Assignment:
Keep to one stretch of the data below, the lines from the one with "Screen dimensions: 1515x1060" up to and including the one with "This screenshot has width=1750, height=968.", and return that stretch exactly.

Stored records
◆ ◆ ◆

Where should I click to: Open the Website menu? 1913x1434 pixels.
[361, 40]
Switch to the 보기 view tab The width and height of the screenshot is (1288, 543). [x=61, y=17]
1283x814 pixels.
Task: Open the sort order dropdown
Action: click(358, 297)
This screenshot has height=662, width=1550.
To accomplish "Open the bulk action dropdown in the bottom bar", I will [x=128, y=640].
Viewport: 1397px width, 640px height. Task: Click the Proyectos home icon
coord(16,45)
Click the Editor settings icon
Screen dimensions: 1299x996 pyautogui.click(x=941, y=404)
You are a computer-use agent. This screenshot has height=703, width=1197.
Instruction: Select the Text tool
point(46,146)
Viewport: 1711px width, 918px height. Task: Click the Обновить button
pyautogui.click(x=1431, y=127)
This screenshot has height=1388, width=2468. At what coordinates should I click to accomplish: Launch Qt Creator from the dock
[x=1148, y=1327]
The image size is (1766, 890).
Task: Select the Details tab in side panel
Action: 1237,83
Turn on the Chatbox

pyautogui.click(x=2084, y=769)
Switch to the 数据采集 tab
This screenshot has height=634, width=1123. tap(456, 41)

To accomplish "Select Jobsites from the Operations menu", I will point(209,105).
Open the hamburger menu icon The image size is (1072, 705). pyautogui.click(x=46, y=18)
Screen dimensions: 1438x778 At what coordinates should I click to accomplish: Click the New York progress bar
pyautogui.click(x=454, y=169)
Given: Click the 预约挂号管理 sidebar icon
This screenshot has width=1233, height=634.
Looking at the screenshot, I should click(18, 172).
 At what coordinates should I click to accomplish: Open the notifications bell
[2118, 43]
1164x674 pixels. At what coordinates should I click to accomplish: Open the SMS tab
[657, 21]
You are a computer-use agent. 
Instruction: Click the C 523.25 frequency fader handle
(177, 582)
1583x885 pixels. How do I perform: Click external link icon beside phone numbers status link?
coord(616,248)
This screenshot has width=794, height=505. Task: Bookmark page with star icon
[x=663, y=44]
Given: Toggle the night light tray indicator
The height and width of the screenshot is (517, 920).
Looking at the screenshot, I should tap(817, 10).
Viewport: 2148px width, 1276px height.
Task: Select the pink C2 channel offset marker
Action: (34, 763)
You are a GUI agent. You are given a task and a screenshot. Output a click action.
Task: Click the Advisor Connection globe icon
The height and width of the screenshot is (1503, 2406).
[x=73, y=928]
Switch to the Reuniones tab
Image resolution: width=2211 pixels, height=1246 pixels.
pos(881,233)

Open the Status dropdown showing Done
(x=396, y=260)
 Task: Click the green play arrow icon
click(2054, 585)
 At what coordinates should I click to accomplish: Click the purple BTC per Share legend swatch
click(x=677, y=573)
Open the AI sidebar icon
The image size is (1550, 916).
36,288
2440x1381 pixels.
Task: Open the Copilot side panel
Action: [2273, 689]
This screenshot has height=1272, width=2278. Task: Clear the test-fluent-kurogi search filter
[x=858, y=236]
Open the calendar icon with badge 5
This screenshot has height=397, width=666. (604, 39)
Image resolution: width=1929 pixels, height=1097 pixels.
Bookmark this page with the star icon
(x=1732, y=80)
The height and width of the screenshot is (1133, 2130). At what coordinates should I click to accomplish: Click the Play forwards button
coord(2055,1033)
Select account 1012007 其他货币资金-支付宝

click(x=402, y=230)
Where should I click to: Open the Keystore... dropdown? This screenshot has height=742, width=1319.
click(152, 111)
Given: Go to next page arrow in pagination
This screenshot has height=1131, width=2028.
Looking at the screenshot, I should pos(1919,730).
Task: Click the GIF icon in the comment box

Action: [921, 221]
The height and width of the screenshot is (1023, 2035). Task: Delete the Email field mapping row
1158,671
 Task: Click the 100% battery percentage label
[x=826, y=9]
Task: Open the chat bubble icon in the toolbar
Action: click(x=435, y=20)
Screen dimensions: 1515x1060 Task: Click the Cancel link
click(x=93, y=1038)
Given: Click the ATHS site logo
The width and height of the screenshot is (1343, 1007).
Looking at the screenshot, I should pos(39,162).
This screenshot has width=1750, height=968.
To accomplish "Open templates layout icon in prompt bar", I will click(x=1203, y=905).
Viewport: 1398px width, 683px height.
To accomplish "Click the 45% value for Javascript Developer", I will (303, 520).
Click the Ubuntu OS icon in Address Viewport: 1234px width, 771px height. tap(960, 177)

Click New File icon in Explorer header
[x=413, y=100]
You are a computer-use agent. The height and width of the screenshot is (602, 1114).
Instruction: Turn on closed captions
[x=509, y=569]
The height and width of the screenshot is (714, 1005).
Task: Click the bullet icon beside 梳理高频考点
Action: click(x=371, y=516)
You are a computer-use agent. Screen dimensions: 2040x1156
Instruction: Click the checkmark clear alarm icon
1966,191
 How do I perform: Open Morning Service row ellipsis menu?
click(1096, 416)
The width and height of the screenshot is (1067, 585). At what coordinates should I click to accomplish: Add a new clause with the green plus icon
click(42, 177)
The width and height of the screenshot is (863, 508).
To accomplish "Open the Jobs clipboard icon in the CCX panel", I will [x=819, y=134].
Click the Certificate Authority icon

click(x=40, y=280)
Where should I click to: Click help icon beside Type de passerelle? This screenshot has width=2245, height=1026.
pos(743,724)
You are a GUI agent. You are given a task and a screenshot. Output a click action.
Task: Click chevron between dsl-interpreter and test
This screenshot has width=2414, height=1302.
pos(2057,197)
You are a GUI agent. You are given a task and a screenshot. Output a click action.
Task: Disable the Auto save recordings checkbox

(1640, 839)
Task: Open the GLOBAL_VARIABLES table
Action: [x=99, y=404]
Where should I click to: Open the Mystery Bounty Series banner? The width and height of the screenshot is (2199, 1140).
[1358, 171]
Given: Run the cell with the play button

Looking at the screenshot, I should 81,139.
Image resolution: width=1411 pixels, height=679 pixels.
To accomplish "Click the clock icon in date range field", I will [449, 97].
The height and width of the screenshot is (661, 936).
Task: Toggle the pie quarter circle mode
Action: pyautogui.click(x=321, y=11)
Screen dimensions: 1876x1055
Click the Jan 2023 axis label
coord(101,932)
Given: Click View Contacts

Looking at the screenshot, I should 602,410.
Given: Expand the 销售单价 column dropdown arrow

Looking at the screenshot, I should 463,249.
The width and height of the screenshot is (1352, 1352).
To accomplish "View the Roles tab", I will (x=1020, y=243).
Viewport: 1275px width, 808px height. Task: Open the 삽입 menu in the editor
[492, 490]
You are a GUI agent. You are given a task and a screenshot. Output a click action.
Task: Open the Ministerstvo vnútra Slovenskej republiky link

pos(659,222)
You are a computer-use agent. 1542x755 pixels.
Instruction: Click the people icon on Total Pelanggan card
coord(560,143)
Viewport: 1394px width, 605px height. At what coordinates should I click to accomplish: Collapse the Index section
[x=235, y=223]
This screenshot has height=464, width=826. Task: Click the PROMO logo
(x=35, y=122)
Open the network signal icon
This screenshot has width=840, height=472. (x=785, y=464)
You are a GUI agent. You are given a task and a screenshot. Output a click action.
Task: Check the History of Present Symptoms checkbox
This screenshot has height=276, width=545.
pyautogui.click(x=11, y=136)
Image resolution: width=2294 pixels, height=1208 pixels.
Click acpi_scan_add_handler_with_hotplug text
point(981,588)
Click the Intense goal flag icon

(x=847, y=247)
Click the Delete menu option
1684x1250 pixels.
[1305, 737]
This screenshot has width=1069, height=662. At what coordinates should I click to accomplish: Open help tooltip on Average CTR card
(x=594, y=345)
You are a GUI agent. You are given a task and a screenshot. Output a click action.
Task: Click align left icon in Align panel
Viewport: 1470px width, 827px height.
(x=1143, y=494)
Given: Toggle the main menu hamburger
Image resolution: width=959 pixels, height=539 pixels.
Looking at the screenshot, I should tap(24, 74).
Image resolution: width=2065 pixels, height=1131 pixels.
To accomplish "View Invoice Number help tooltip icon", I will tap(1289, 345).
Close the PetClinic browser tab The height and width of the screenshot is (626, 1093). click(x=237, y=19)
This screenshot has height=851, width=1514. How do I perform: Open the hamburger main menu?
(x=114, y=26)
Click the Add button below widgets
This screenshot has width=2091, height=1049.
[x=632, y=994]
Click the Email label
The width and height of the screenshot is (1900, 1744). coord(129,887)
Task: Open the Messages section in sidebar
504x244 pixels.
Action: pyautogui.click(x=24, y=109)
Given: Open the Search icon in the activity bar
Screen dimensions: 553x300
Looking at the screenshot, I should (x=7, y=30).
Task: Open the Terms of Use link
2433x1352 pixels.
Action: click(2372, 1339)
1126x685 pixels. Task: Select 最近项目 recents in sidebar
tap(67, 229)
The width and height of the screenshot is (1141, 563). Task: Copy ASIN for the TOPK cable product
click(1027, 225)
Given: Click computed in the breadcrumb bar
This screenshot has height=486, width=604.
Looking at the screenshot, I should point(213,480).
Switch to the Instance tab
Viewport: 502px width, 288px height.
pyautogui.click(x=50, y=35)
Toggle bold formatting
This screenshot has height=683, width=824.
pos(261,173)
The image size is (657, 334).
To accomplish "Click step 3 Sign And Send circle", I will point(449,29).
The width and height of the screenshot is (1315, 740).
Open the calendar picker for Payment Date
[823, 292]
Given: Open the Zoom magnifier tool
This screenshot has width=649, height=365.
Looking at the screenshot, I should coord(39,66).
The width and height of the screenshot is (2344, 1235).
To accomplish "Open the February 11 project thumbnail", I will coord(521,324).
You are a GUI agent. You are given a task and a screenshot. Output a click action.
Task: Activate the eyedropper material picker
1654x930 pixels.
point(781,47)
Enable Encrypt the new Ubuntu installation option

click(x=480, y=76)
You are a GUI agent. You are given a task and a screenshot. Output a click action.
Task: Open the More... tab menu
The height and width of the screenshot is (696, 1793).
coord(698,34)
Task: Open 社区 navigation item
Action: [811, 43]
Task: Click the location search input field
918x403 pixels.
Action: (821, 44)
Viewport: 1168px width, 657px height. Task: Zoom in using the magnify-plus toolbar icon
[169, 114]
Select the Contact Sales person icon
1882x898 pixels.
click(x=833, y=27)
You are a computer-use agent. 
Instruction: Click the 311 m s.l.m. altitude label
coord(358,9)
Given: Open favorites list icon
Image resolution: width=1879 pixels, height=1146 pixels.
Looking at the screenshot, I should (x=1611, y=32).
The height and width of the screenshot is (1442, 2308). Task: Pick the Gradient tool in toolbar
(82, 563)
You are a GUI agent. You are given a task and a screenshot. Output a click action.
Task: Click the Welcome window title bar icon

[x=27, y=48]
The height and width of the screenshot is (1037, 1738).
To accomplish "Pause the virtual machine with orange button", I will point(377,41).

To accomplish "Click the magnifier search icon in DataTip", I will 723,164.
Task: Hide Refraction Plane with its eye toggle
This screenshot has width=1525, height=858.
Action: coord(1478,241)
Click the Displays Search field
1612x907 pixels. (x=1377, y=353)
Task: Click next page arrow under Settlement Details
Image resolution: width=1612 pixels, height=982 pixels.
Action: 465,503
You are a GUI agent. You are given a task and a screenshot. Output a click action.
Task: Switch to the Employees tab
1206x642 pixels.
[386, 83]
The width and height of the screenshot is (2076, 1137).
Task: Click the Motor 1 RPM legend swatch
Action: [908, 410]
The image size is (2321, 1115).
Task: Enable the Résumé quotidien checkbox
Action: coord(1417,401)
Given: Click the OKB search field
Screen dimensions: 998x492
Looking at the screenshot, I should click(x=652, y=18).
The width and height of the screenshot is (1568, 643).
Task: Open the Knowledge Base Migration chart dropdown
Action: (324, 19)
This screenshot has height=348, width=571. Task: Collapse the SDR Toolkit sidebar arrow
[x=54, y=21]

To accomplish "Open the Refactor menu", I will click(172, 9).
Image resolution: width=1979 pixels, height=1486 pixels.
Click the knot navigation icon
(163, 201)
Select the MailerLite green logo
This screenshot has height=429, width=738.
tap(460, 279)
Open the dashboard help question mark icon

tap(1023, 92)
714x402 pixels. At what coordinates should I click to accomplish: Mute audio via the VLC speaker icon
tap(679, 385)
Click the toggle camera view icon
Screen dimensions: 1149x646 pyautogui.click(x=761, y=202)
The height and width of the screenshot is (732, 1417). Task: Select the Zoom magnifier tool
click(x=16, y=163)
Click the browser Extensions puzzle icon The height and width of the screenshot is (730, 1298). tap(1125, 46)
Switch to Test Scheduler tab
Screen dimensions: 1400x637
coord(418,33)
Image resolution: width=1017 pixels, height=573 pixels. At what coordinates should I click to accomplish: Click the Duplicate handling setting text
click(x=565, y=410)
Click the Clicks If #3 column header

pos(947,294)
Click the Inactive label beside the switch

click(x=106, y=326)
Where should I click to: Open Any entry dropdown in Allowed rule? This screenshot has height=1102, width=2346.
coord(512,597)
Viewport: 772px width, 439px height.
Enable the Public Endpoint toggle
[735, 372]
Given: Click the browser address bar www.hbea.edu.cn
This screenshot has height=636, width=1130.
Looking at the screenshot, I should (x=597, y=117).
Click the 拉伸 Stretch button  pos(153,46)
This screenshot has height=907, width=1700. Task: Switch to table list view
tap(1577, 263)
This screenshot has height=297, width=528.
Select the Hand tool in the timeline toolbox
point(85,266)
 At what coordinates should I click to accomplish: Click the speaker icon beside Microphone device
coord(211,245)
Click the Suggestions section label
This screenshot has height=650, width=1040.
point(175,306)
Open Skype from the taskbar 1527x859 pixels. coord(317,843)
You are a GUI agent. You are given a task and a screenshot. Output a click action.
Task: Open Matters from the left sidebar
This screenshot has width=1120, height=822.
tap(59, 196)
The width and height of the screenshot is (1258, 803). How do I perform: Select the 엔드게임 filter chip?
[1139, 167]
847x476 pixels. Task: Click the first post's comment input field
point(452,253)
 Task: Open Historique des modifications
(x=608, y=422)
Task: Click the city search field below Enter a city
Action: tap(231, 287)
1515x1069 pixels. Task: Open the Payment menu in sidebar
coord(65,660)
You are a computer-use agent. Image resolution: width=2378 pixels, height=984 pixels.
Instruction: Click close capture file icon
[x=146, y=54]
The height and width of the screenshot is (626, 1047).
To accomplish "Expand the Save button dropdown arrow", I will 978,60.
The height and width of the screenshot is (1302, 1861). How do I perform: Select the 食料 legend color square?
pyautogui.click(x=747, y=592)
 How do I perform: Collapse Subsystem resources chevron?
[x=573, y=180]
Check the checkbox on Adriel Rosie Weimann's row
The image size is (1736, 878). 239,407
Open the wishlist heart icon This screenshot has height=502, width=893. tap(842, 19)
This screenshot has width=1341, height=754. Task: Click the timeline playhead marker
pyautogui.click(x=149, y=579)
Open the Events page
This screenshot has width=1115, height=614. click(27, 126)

◆ ◆ ◆

Worked solution:
Screen dimensions: 1515x1060 Task: Click the Cancel link
click(x=93, y=1038)
Given: Click the ATHS site logo
The width and height of the screenshot is (1343, 1007).
Looking at the screenshot, I should pos(39,162).
This screenshot has width=1750, height=968.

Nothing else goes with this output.